Element lookup rows >>
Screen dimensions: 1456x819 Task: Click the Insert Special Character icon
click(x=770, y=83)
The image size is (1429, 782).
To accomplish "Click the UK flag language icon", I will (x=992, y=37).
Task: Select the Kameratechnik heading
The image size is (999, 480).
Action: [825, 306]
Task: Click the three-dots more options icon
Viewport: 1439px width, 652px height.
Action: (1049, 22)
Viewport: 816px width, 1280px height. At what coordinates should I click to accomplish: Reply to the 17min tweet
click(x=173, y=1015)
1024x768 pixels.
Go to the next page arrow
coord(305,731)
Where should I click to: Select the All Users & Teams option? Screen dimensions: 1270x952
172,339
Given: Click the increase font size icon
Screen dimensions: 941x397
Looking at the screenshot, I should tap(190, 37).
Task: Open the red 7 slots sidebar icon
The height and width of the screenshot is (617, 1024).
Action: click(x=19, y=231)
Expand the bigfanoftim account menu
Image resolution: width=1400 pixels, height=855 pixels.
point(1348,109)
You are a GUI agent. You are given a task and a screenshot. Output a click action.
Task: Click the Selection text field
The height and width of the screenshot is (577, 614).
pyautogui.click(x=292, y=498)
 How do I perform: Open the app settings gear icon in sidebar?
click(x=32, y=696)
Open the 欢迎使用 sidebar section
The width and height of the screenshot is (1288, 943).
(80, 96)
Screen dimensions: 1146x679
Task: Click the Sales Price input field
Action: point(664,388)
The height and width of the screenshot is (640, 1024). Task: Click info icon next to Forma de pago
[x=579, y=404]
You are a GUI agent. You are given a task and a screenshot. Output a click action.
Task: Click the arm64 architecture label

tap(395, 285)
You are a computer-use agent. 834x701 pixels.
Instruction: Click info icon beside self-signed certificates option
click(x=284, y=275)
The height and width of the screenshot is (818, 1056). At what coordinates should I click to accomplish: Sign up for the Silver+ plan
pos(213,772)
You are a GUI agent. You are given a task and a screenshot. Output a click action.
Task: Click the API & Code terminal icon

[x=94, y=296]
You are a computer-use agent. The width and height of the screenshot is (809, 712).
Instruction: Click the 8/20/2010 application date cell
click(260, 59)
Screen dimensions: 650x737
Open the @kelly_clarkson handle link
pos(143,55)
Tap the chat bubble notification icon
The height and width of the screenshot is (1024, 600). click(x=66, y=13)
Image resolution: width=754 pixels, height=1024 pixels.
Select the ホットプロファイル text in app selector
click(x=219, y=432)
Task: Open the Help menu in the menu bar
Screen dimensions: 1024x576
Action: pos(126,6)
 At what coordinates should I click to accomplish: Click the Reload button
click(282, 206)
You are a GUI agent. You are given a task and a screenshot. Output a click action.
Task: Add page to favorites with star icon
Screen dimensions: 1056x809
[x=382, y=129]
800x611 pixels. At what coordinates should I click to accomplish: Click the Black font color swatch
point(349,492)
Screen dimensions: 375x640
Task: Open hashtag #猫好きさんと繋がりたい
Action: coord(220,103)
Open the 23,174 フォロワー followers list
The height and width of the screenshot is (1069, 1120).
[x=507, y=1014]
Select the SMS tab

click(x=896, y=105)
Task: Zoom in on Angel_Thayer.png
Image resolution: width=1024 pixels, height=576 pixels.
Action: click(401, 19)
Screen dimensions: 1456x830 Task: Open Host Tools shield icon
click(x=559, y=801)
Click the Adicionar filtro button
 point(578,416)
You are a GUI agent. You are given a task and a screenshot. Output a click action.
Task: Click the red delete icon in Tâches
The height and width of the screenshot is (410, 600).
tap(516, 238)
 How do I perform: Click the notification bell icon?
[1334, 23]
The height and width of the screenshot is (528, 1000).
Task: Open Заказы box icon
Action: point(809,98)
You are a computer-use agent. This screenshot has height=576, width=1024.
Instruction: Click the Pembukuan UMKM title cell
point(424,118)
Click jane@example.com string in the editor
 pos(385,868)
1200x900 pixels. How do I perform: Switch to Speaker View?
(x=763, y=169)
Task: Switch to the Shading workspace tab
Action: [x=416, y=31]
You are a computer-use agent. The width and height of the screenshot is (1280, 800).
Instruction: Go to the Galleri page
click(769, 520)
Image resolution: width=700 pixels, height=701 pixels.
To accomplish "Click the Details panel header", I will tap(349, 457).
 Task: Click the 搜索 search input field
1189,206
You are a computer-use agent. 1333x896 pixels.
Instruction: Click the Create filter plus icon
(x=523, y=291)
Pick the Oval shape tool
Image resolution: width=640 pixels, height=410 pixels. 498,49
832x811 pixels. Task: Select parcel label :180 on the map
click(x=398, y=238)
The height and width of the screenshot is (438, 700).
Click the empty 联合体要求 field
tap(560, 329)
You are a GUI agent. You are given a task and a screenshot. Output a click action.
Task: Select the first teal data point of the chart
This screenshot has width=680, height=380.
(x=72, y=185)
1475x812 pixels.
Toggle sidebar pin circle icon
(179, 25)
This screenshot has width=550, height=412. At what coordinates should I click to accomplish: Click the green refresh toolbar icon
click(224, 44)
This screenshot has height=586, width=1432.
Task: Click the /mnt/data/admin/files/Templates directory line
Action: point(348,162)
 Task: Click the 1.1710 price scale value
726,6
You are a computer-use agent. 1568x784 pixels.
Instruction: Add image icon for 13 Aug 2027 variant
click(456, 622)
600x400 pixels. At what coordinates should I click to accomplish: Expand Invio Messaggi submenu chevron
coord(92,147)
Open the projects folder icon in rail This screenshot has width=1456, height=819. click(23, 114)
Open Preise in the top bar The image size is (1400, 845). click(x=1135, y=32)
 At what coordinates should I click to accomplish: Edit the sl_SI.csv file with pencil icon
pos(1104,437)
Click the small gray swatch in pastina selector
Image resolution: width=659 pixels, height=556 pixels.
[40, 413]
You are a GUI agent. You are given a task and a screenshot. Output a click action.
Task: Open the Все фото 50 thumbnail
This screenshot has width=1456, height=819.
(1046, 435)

Directions >> Copy all of the rows above word for word.

Written reply >>
Screen dimensions: 1456x819 Task: Click the Insert Special Character icon
click(x=770, y=83)
The image size is (1429, 782).
To accomplish "Click the UK flag language icon", I will (x=992, y=37).
Task: Select the Kameratechnik heading
The image size is (999, 480).
Action: [825, 306]
Task: Click the three-dots more options icon
Viewport: 1439px width, 652px height.
Action: (1049, 22)
Viewport: 816px width, 1280px height. At what coordinates should I click to accomplish: Reply to the 17min tweet
click(x=173, y=1015)
1024x768 pixels.
Go to the next page arrow
coord(305,731)
Where should I click to: Select the All Users & Teams option? Screen dimensions: 1270x952
172,339
Given: Click the increase font size icon
Screen dimensions: 941x397
Looking at the screenshot, I should tap(190, 37).
Task: Open the red 7 slots sidebar icon
The height and width of the screenshot is (617, 1024).
Action: click(x=19, y=231)
Expand the bigfanoftim account menu
Image resolution: width=1400 pixels, height=855 pixels.
point(1348,109)
You are a GUI agent. You are given a task and a screenshot. Output a click action.
Task: Click the Selection text field
The height and width of the screenshot is (577, 614).
pyautogui.click(x=292, y=498)
 How do I perform: Open the app settings gear icon in sidebar?
click(x=32, y=696)
Open the 欢迎使用 sidebar section
The width and height of the screenshot is (1288, 943).
(80, 96)
Screen dimensions: 1146x679
Task: Click the Sales Price input field
Action: point(664,388)
The height and width of the screenshot is (640, 1024). Task: Click info icon next to Forma de pago
[x=579, y=404]
You are a GUI agent. You are given a task and a screenshot. Output a click action.
Task: Click the arm64 architecture label

tap(395, 285)
You are a computer-use agent. 834x701 pixels.
Instruction: Click info icon beside self-signed certificates option
click(x=284, y=275)
The height and width of the screenshot is (818, 1056). At what coordinates should I click to accomplish: Sign up for the Silver+ plan
pos(213,772)
You are a GUI agent. You are given a task and a screenshot. Output a click action.
Task: Click the API & Code terminal icon

[x=94, y=296]
You are a computer-use agent. The width and height of the screenshot is (809, 712).
Instruction: Click the 8/20/2010 application date cell
click(260, 59)
Screen dimensions: 650x737
Open the @kelly_clarkson handle link
pos(143,55)
Tap the chat bubble notification icon
The height and width of the screenshot is (1024, 600). click(x=66, y=13)
Image resolution: width=754 pixels, height=1024 pixels.
Select the ホットプロファイル text in app selector
click(x=219, y=432)
Task: Open the Help menu in the menu bar
Screen dimensions: 1024x576
Action: pos(126,6)
 At what coordinates should I click to accomplish: Click the Reload button
click(282, 206)
You are a GUI agent. You are given a task and a screenshot. Output a click action.
Task: Add page to favorites with star icon
Screen dimensions: 1056x809
[x=382, y=129]
800x611 pixels. At what coordinates should I click to accomplish: Click the Black font color swatch
point(349,492)
Screen dimensions: 375x640
Task: Open hashtag #猫好きさんと繋がりたい
Action: coord(220,103)
Open the 23,174 フォロワー followers list
The height and width of the screenshot is (1069, 1120).
[x=507, y=1014]
Select the SMS tab

click(x=896, y=105)
Task: Zoom in on Angel_Thayer.png
Image resolution: width=1024 pixels, height=576 pixels.
Action: click(401, 19)
Screen dimensions: 1456x830 Task: Open Host Tools shield icon
click(x=559, y=801)
Click the Adicionar filtro button
 point(578,416)
You are a GUI agent. You are given a task and a screenshot. Output a click action.
Task: Click the red delete icon in Tâches
The height and width of the screenshot is (410, 600).
tap(516, 238)
 How do I perform: Click the notification bell icon?
[1334, 23]
The height and width of the screenshot is (528, 1000).
Task: Open Заказы box icon
Action: point(809,98)
You are a computer-use agent. This screenshot has height=576, width=1024.
Instruction: Click the Pembukuan UMKM title cell
point(424,118)
Click jane@example.com string in the editor
 pos(385,868)
1200x900 pixels. How do I perform: Switch to Speaker View?
(x=763, y=169)
Task: Switch to the Shading workspace tab
Action: [x=416, y=31]
You are a computer-use agent. The width and height of the screenshot is (1280, 800).
Instruction: Go to the Galleri page
click(769, 520)
Image resolution: width=700 pixels, height=701 pixels.
To accomplish "Click the Details panel header", I will tap(349, 457).
 Task: Click the 搜索 search input field
1189,206
You are a computer-use agent. 1333x896 pixels.
Instruction: Click the Create filter plus icon
(x=523, y=291)
Pick the Oval shape tool
Image resolution: width=640 pixels, height=410 pixels. 498,49
832x811 pixels. Task: Select parcel label :180 on the map
click(x=398, y=238)
The height and width of the screenshot is (438, 700).
Click the empty 联合体要求 field
tap(560, 329)
You are a GUI agent. You are given a task and a screenshot. Output a click action.
Task: Select the first teal data point of the chart
This screenshot has width=680, height=380.
(x=72, y=185)
1475x812 pixels.
Toggle sidebar pin circle icon
(179, 25)
This screenshot has width=550, height=412. At what coordinates should I click to accomplish: Click the green refresh toolbar icon
click(224, 44)
This screenshot has height=586, width=1432.
Task: Click the /mnt/data/admin/files/Templates directory line
Action: point(348,162)
 Task: Click the 1.1710 price scale value
726,6
You are a computer-use agent. 1568x784 pixels.
Instruction: Add image icon for 13 Aug 2027 variant
click(456, 622)
600x400 pixels. At what coordinates should I click to accomplish: Expand Invio Messaggi submenu chevron
coord(92,147)
Open the projects folder icon in rail This screenshot has width=1456, height=819. click(23, 114)
Open Preise in the top bar The image size is (1400, 845). click(x=1135, y=32)
 At what coordinates should I click to accomplish: Edit the sl_SI.csv file with pencil icon
pos(1104,437)
Click the small gray swatch in pastina selector
Image resolution: width=659 pixels, height=556 pixels.
[40, 413]
You are a GUI agent. You are given a task and a screenshot. Output a click action.
Task: Open the Все фото 50 thumbnail
This screenshot has width=1456, height=819.
(1046, 435)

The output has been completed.